_Work required_. Rewrite the records below with "Identify" swapped for "Find", changing nothing else, and leave the pictures out.

_Exercise inputs_.
________________
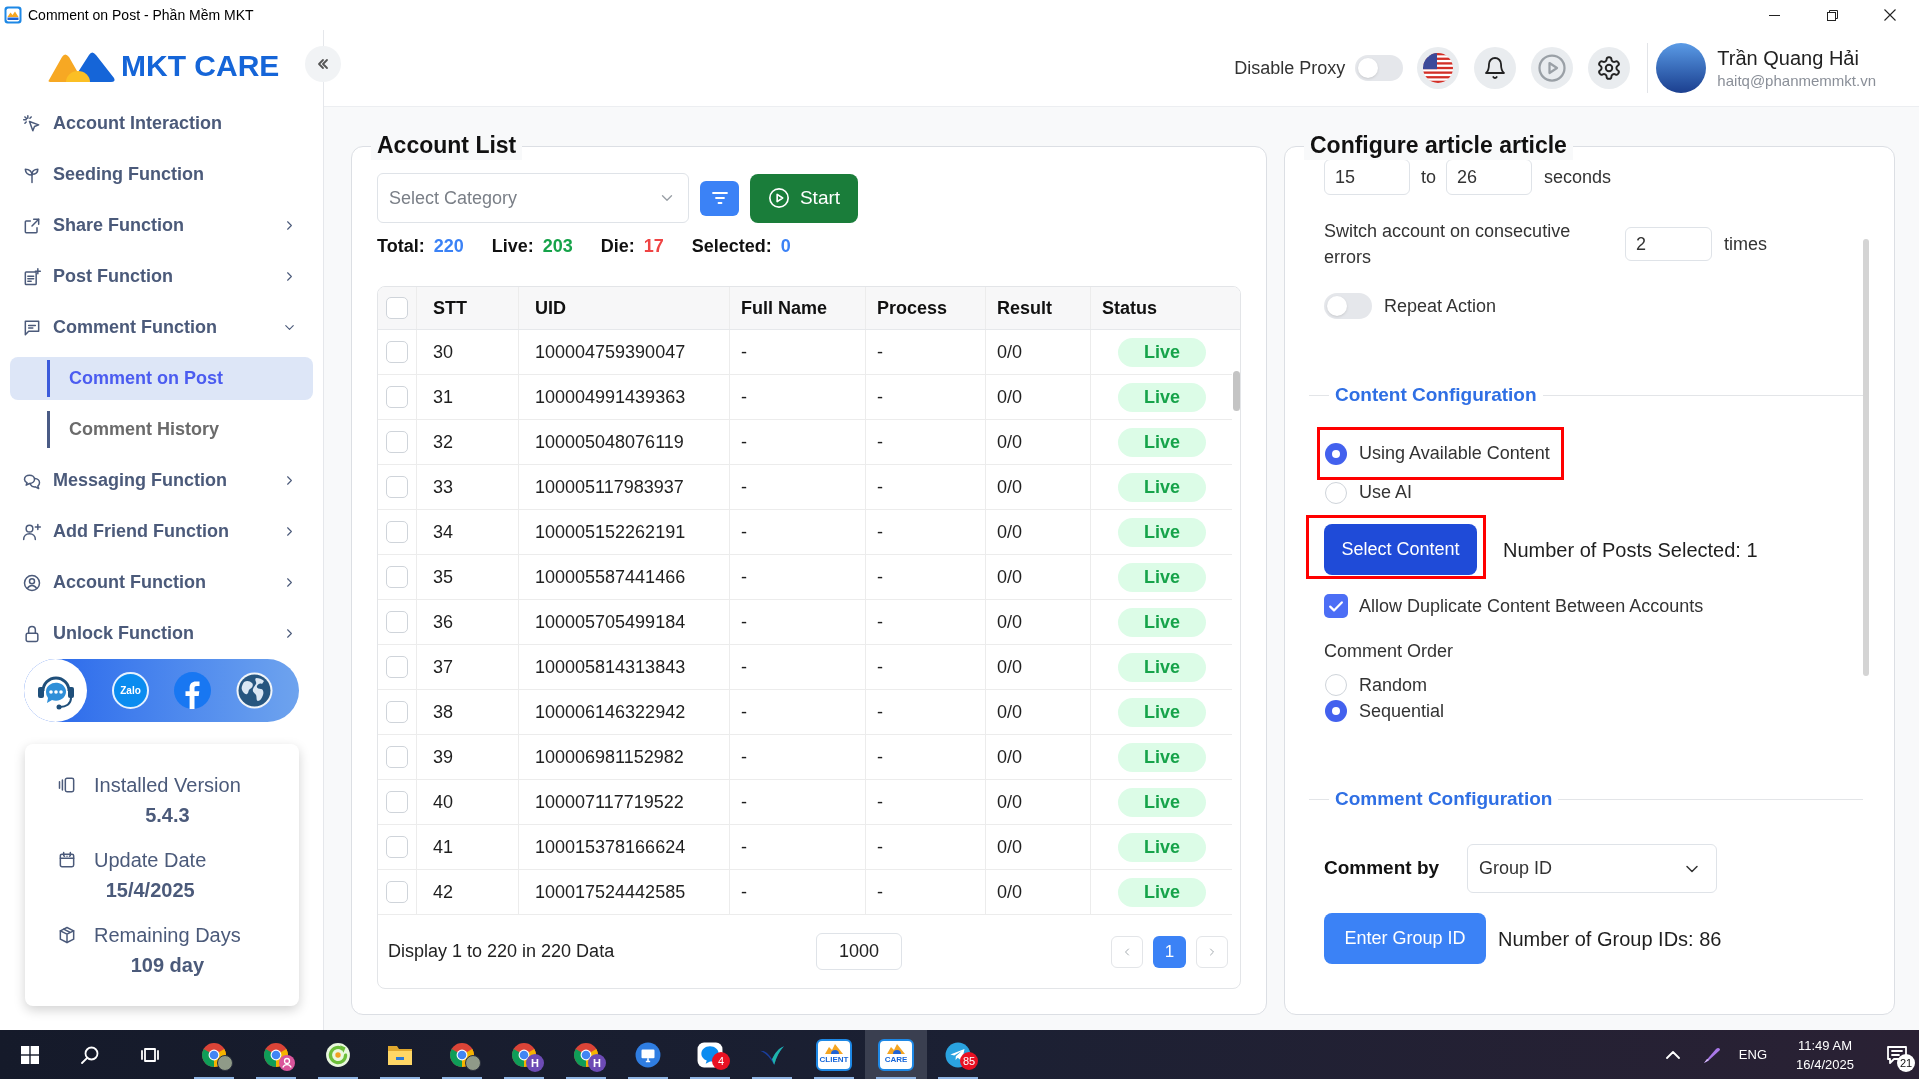 This screenshot has height=1079, width=1919. I want to click on table-cell: 35, so click(468, 577).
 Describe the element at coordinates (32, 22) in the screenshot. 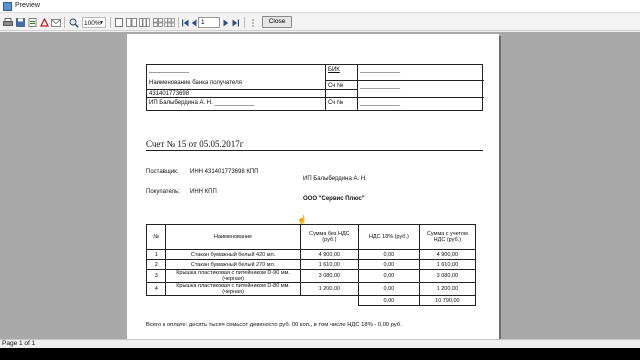

I see `export-icon` at that location.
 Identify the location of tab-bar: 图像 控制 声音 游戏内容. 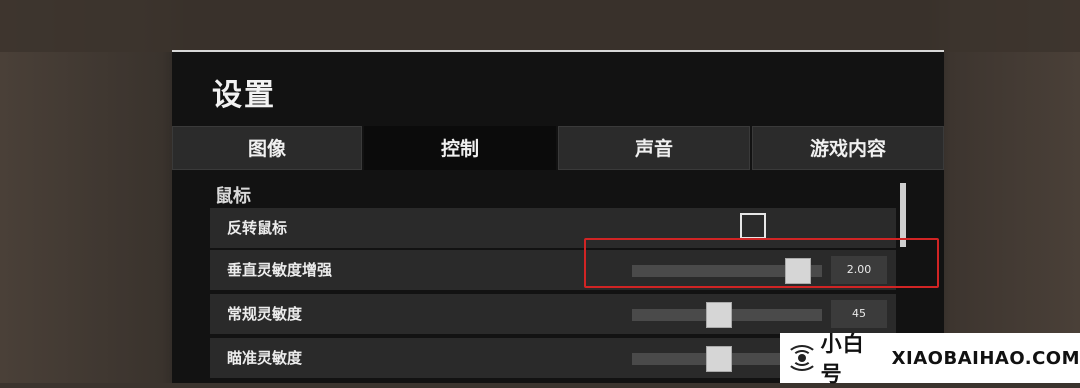
(558, 148).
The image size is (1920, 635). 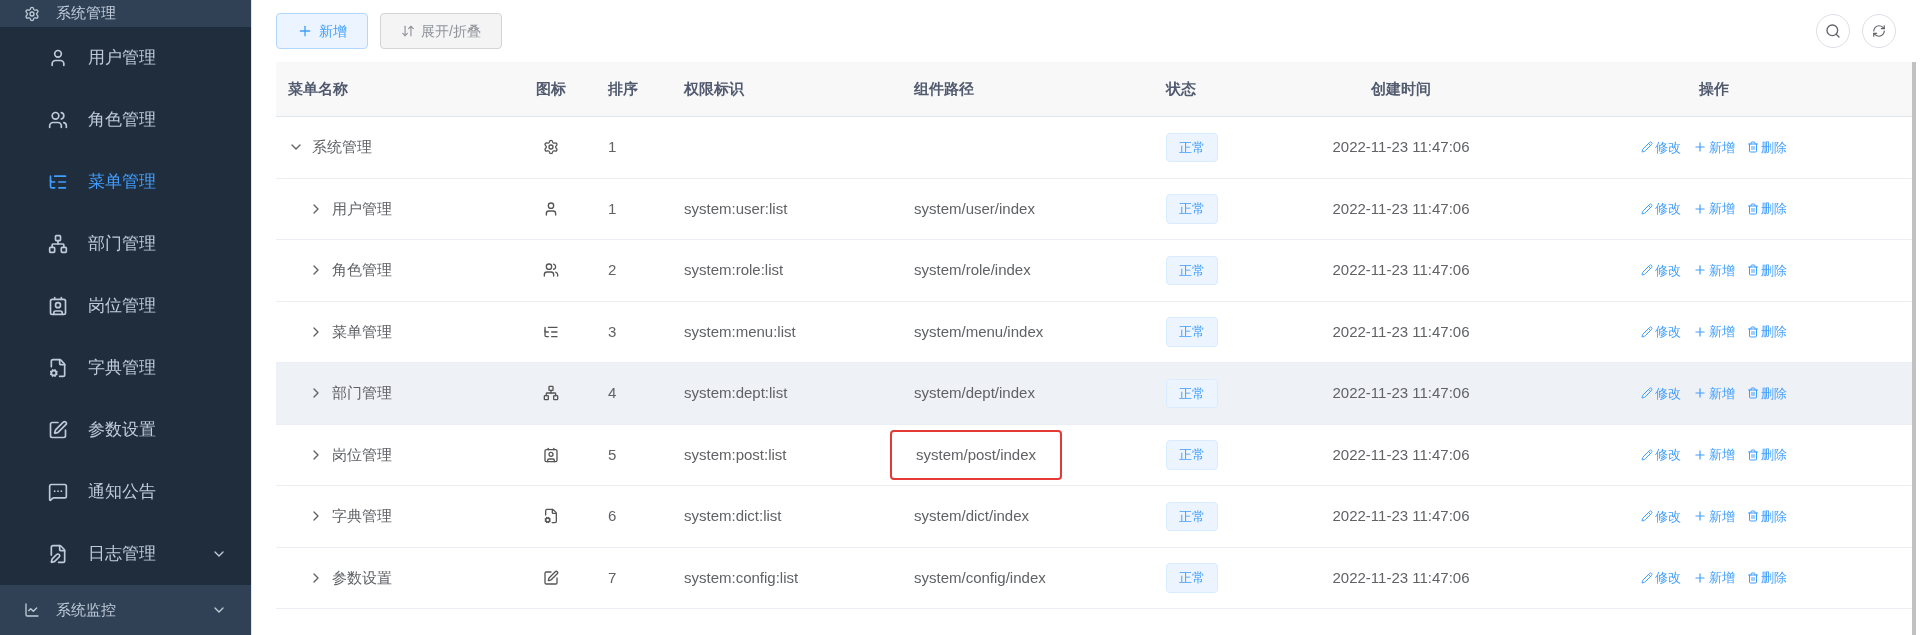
________________
_Written solution_.
 This screenshot has height=1079, width=1919. I want to click on table-cell: 35, so click(468, 577).
 Describe the element at coordinates (32, 22) in the screenshot. 

I see `export-icon` at that location.
 Find the location of tab-bar: 图像 控制 声音 游戏内容. 
(558, 148).
The image size is (1920, 635). 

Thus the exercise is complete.